President Paul Griffiths discusses work underway towards a detailed understanding of our membership:



Last year, I issued a blog asking the question as to whether we truly understand our people.
 
This issue is one that has continued to dominate much of my thinking around our association, and also the wider police workforce.

Whilst numbers and data are only a small part of the picture, we have progressed a major piece of work to start this process of better understanding. 
 
Earlier this year, we launched a new membership database, designed to help us access and understand our association’s data in an improved way. One of the parts of these processes was to reach out to our members and to ask them to provide personal information.
 
We did not underestimate the sensitivity with which these questions should be asked and how it would be received. We wanted to give members the confidence to share this with us, by helping them understand why we were asking.

Our Service has a national problem when it comes to understanding our people.  The quality and consistency of workforce data varies significantly across forces and many people have either never been asked about themselves, have not been asked the right questions or have never been asked them in the right way.
 
We wanted to change this.  So, we explained to our members why we were asking these personal questions, on matters such as their gender, their ethnic background, whether they consider themselves to be disabled, what their skills and qualifications were, and reassured them of the legitimacy for these questions.
 
We would never ask these questions simply to acquire data.  In fact, the rich information we have now gathered serves as a valuable picture of the incredible difference and diversity within our members, who are policing’s most senior operational leaders.
 
This data, which will be held securely and used in the most sensitive of ways, will now inform the important work we do to represent our members, to support their best interests, to provide welfare and wellbeing support and to influence positive change right across policing.

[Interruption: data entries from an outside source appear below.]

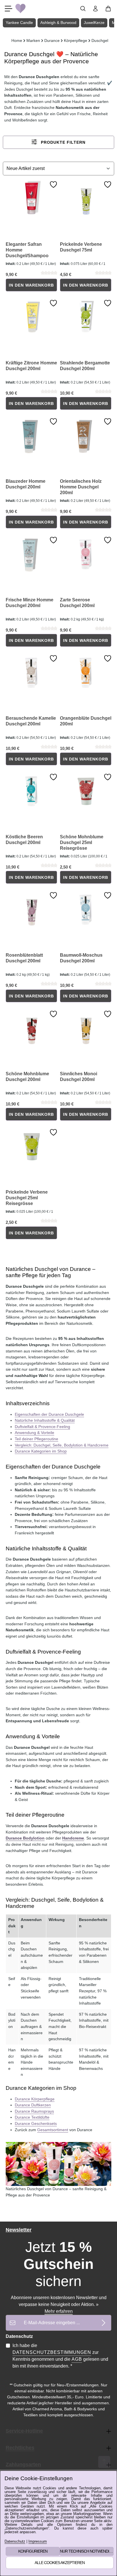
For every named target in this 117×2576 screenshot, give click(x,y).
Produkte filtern (62, 142)
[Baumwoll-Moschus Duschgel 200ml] (85, 909)
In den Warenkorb (31, 285)
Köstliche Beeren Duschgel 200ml (24, 839)
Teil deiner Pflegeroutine (36, 1439)
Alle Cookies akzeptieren (60, 2562)
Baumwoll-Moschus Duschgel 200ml (81, 958)
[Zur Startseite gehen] (20, 8)
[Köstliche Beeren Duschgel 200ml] (31, 791)
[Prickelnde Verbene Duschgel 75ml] (85, 198)
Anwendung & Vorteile (34, 1432)
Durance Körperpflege (35, 2099)
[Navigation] (8, 8)
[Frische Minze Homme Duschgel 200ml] (31, 554)
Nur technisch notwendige (87, 2551)
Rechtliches (20, 2448)
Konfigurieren (32, 2551)
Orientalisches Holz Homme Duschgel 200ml (81, 487)
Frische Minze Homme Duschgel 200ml (29, 602)
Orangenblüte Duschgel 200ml (85, 721)
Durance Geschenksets (36, 2123)
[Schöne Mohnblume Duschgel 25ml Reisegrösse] (85, 791)
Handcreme (73, 1838)
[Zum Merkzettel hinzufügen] (53, 184)
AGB (77, 2359)
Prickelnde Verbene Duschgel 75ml (81, 247)
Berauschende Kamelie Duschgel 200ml (31, 721)
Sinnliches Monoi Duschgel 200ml (78, 1076)
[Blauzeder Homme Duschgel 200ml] (31, 435)
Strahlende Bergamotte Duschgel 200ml (85, 365)
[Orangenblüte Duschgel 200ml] (85, 672)
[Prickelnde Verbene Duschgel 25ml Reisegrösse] (31, 1146)
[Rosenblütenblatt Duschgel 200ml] (31, 909)
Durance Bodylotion (25, 1838)
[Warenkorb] (108, 8)
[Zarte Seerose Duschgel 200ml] (85, 554)
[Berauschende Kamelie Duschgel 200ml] (31, 672)
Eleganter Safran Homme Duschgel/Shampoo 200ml (27, 250)
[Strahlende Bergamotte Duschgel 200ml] (85, 317)
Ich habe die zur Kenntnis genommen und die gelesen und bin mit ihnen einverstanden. (60, 2355)
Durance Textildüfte (32, 2117)
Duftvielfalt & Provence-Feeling (42, 1426)
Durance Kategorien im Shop (41, 1451)
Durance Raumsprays (34, 2111)
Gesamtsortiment (52, 2129)
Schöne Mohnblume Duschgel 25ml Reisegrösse (81, 842)
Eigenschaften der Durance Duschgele (49, 1414)
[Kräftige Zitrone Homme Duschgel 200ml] (31, 317)
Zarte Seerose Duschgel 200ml (77, 602)
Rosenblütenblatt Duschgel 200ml (24, 958)
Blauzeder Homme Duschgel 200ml (25, 484)
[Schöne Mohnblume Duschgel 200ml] (31, 1027)
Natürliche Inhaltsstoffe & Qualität (45, 1420)
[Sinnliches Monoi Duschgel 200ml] (85, 1027)
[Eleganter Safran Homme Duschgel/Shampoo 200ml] (31, 198)
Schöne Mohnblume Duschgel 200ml (27, 1076)
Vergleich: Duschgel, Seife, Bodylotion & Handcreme (61, 1445)
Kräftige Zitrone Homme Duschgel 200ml (31, 365)
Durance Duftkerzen (33, 2105)
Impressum (37, 2541)
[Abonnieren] (103, 2322)
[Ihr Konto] (95, 8)
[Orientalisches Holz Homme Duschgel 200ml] (85, 435)
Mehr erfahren (59, 2311)
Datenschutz (15, 2541)
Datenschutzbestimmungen (51, 2352)
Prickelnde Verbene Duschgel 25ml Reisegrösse (27, 1198)
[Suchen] (83, 8)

By asking these questions, and doing so in the right way, the ‘face’ of our membership as we know it has significantly changed. Two years ago, our figures showed that less than 1.5% of our members were disabled.  Now, figures show 5.5% of members consider themselves to have a disability.
 
Two years ago, just over 3% of our members told us they were part of the LGBT+ community, now over 6% have told us this. 
 
This is just the start of work that will help us provide tailored support to the officers we represent.
 
Numbers are a very small part of the picture. Each one of us is a wonderful mix of experience, personality and biology, that doesn’t fit into a ‘category’. Now, it’s important for us to build on this with conversation, discussion and real listening, so that we hear the matters affecting our people and build services that are truly reflective.